• [WHAT IS EXPECTED] Look through the listing below and give the number of lines in which "computer" occurs, nothing more.

(DATA UNDER STUDY)

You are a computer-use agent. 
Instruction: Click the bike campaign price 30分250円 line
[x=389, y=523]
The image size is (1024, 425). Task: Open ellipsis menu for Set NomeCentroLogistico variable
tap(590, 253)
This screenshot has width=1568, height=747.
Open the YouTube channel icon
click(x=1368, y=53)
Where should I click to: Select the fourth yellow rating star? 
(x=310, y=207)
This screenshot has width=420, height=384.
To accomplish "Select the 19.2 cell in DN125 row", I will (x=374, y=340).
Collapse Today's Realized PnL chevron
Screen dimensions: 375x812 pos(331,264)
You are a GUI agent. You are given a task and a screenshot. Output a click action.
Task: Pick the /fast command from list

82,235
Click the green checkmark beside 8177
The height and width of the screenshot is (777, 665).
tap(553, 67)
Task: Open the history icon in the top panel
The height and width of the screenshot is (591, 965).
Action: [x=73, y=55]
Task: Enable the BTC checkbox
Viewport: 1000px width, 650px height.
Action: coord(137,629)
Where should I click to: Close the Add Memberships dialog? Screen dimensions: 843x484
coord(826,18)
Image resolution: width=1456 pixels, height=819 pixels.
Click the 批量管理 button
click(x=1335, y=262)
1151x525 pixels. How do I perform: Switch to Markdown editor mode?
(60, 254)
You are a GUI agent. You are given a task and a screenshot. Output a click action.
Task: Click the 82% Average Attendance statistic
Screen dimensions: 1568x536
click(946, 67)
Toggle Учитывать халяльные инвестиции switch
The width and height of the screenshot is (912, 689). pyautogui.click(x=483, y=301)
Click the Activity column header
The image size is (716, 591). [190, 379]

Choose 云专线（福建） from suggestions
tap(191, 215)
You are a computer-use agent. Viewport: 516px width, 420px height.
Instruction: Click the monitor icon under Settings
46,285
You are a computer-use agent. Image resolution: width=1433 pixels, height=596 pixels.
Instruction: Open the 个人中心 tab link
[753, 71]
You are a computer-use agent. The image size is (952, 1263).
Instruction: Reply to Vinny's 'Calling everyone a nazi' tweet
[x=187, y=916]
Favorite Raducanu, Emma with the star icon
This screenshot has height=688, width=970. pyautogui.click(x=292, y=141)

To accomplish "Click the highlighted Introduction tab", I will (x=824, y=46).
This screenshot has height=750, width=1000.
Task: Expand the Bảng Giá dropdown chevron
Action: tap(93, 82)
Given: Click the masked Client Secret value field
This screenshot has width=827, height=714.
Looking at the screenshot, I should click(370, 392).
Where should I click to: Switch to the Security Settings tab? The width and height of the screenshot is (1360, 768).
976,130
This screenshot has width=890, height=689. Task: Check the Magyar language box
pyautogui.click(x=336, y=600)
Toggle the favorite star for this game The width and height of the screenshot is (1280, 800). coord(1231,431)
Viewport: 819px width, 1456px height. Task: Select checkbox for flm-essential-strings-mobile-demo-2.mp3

(End DATA UNDER STUDY)

• [TASK OUTPUT] 4